23. Un método para evaluar la eficacia de un tratamiento de una infección por el virus de hepatitis C en un sujeto, comprendiendo el método: administrar el tratamiento; llevar a cabo la evaluación de la reivindicación 1, evaluando de esta manera la eficacia del tratamiento.

24. Un método para evaluar la eficacia de un fármaco para utilizarse en el tratamiento de una infección por el virus de hepatitis C en un sujeto, comprendiendo el método: proporcionar una determinación de un primer nivel de expresión genética asociada con la infección por el virus de hepatitis C en el sujeto en un primer punto del tiempo; proporcionar una determinación de un segundo nivel de expresión genética en el sujeto en un segundo punto del tiempo; y proporcionar una comparación de los primero y segundo niveles de expresión genética, en donde los niveles sostenidos de expresión genética entre los primero y segundo puntos del tiempo indican la eficacia del fármaco.

25. El método de la reivindicación 24, en donde la comparación de los primero y segundo niveles de expresión genética comprende comparar los niveles de uno o más genes sensibles a interferón (ISG).

26. El método de la reivindicación 25, en donde el gen sensible a interferón se selecciona a partir del grupo que consiste en: IFIT1, RSAD2, IFIT2, IFI16, IFI44, IFIT2, IFIT5, PLSCR1, IFIT3, IFI35, IFITM1, IFITM3, IFI30, IFITM1, IFITM2, GIP2, OAS3, IFIT3, MX1, IFIL44L, IFI27, IFIT2A, PRSAD, ó IFITA.

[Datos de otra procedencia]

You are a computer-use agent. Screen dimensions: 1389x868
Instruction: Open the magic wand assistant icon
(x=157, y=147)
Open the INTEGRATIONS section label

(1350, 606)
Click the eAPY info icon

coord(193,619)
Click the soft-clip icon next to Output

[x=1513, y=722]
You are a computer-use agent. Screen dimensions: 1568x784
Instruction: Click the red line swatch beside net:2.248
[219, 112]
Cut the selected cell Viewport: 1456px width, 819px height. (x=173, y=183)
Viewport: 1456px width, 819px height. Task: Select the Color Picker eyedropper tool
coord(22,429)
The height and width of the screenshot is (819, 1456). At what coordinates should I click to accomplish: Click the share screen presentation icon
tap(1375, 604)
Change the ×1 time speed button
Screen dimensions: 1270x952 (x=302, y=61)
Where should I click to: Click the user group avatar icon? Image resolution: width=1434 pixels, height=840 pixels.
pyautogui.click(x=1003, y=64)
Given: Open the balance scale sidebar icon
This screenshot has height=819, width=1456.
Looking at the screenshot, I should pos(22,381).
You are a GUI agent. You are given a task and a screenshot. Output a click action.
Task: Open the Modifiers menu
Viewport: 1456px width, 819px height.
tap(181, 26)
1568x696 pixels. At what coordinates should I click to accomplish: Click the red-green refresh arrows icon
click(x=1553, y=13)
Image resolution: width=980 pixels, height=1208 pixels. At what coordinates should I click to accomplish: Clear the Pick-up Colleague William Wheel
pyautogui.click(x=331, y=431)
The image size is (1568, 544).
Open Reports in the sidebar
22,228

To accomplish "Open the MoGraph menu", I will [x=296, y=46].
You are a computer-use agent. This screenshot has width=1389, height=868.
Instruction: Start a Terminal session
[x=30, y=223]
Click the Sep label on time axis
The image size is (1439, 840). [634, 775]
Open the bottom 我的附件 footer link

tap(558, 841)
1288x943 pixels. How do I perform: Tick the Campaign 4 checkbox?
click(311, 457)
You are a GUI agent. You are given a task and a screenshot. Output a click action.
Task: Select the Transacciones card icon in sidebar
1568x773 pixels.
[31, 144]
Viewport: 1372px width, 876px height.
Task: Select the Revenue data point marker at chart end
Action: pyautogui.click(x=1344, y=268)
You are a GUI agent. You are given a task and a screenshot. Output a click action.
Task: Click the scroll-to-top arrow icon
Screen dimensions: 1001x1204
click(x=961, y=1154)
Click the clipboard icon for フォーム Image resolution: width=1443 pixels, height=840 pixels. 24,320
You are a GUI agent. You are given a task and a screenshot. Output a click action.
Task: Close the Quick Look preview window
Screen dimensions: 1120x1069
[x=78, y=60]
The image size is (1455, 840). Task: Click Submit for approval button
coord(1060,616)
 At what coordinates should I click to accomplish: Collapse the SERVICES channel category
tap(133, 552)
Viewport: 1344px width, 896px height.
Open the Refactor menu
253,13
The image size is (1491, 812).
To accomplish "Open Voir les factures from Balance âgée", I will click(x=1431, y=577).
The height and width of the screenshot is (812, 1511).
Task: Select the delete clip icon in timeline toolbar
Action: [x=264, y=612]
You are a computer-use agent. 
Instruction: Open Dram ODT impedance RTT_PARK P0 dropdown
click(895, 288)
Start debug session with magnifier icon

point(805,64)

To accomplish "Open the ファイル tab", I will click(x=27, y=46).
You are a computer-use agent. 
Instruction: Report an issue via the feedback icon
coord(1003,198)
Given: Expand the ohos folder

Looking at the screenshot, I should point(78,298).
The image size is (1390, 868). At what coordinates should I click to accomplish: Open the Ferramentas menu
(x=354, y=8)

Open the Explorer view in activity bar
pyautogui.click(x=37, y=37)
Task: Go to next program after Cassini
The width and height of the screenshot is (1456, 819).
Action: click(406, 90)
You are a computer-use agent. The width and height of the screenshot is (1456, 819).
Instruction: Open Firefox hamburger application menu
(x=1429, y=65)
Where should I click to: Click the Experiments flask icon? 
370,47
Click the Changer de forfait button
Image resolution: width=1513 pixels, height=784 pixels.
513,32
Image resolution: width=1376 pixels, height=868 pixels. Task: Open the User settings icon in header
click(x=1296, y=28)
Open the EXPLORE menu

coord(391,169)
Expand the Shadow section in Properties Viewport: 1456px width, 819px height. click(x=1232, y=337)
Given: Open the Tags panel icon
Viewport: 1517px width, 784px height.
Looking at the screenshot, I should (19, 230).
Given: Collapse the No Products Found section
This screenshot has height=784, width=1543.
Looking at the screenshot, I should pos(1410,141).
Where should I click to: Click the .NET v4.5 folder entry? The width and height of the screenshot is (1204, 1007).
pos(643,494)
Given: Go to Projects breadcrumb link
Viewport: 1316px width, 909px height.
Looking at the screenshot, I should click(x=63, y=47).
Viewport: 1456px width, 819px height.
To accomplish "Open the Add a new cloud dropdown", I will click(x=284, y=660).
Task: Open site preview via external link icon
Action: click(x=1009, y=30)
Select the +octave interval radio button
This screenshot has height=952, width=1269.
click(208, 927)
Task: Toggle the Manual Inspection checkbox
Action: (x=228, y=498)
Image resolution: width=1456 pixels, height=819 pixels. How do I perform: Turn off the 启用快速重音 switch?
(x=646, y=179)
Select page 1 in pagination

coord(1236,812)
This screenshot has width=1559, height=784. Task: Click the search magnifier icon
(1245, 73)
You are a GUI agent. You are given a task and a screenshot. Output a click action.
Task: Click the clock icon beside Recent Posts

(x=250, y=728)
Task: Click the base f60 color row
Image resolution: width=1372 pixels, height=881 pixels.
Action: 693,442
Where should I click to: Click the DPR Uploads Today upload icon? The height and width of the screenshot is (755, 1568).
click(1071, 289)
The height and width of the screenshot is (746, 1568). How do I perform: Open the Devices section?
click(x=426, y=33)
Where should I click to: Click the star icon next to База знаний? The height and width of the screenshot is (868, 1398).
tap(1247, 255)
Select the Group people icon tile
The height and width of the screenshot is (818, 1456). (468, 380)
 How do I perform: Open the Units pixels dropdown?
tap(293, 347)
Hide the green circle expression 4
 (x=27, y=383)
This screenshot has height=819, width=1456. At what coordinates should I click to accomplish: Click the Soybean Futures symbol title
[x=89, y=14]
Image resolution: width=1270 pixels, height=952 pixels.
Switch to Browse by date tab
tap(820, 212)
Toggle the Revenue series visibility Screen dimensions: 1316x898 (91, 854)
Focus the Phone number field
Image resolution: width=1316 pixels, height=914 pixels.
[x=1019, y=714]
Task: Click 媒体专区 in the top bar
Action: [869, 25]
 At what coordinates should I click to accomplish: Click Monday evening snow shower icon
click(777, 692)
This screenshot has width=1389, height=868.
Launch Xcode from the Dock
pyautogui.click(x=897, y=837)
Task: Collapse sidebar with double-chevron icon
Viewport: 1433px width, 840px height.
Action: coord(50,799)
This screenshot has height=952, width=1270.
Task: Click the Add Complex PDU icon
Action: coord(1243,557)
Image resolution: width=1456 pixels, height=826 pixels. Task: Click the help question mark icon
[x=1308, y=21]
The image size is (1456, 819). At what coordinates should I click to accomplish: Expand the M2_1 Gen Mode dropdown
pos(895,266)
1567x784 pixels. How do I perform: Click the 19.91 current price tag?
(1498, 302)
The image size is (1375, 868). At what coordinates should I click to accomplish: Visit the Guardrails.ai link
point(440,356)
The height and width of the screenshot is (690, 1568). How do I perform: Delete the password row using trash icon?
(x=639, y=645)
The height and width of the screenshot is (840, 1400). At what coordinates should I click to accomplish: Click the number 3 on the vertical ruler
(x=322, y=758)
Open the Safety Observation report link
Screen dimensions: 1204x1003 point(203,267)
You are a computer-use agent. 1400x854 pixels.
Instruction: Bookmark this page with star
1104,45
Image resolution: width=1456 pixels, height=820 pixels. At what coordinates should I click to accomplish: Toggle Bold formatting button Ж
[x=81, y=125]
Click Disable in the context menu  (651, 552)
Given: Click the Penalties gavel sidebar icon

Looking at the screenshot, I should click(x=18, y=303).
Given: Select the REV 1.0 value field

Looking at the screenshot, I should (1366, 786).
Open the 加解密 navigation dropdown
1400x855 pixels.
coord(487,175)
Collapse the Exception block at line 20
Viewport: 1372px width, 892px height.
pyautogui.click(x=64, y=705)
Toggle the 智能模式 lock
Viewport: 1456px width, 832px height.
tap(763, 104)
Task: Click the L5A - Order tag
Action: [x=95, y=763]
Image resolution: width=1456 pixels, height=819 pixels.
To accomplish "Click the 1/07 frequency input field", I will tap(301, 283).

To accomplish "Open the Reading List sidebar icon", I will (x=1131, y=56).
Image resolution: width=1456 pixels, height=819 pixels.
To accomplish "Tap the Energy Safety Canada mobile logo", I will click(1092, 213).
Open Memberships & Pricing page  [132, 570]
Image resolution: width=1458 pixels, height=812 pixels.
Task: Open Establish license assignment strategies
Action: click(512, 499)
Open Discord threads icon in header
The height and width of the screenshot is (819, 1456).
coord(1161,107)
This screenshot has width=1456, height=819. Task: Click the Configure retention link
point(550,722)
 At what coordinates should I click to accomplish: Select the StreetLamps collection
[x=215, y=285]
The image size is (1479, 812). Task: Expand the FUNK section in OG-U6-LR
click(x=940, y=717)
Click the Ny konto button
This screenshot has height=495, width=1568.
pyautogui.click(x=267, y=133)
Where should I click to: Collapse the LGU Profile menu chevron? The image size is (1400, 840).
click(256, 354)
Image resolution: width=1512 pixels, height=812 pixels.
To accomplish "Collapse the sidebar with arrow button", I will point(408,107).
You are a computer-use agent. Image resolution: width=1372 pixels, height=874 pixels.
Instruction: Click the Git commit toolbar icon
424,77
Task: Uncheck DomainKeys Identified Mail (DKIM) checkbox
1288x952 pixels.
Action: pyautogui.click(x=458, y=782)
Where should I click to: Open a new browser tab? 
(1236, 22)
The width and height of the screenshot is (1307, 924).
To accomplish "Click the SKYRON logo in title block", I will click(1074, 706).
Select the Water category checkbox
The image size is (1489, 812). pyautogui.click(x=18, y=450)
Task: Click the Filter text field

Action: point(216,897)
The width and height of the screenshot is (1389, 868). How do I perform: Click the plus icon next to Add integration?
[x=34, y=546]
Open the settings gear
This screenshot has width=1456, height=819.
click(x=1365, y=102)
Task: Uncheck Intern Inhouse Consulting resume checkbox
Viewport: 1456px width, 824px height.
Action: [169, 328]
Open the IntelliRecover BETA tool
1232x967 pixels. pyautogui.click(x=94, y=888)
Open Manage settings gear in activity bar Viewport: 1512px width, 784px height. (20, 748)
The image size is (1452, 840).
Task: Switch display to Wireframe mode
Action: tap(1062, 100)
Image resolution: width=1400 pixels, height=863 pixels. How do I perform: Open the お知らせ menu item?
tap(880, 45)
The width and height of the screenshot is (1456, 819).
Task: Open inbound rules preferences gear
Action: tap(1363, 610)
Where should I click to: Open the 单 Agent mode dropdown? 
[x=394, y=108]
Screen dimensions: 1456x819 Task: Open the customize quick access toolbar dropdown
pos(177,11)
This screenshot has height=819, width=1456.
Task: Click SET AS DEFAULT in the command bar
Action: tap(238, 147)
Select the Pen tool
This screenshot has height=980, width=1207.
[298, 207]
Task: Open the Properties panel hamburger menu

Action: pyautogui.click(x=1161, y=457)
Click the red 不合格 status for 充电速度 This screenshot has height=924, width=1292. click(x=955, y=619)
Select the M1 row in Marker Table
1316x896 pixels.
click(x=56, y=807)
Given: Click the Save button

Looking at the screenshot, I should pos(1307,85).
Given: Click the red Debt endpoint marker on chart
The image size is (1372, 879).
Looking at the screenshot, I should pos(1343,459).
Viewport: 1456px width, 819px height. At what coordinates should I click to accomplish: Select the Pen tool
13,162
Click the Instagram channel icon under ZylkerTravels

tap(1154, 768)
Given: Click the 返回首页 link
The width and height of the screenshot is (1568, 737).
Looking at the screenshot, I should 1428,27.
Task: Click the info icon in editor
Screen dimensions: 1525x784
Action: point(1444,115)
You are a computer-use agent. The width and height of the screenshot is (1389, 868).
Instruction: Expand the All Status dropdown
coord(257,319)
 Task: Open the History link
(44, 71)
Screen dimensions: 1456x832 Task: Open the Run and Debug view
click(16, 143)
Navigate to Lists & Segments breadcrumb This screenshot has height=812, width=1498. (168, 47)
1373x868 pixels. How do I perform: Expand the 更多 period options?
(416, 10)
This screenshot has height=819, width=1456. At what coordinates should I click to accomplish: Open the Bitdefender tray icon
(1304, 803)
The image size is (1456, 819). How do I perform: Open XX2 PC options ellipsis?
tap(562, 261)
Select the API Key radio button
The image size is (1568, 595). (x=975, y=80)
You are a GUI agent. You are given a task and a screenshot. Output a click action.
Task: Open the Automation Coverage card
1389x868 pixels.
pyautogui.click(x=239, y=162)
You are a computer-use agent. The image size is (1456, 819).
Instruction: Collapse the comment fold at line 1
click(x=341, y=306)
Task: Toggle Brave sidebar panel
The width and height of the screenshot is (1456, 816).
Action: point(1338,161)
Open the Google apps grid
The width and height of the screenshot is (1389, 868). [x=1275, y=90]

27. El método de la reivindicación 25, en donde se comparan los primero y segundo niveles de cuando menos uno de: GIP2, OAS3, IFIT3, MX1, IFIL44L, IFI27, IFIT2A, PRSAD, ó IFITA.

28. Un método para evaluar la eficacia de un fármaco para utilizarse en el tratamiento de infección por el virus de hepatitis C en un sujeto, comprendiendo el método: proporcionar una determinación de un primer nivel de expresión genética asociada con la infección por el virus de hepatitis C en el sujeto en un primer punto del tiempo; proporcionar una determinación de un segundo nivel de expresión genética en el sujeto en un segundo punto del tiempo; y proporcionar una comparación de los primero y segundo niveles de expresión genética con un nivel de control de expresión genética, en donde una diferencia más pequeña entre el segundo nivel y el nivel de control, comparándose con la diferencia entre el primer nivel y el nivel de control, indica la eficacia del fármaco.

29. El método de la reivindicación 28, en donde la expresión genética asociada con la infección por el virus de hepatitis C se determina para una pluralidad de los genes enlistados en la Tabla 2.

30. El método de la reivindicación 29, en donde la pluralidad comprende cuando menos aproximadamente el 10 por ciento de los genes enlistados en la Tabla 2.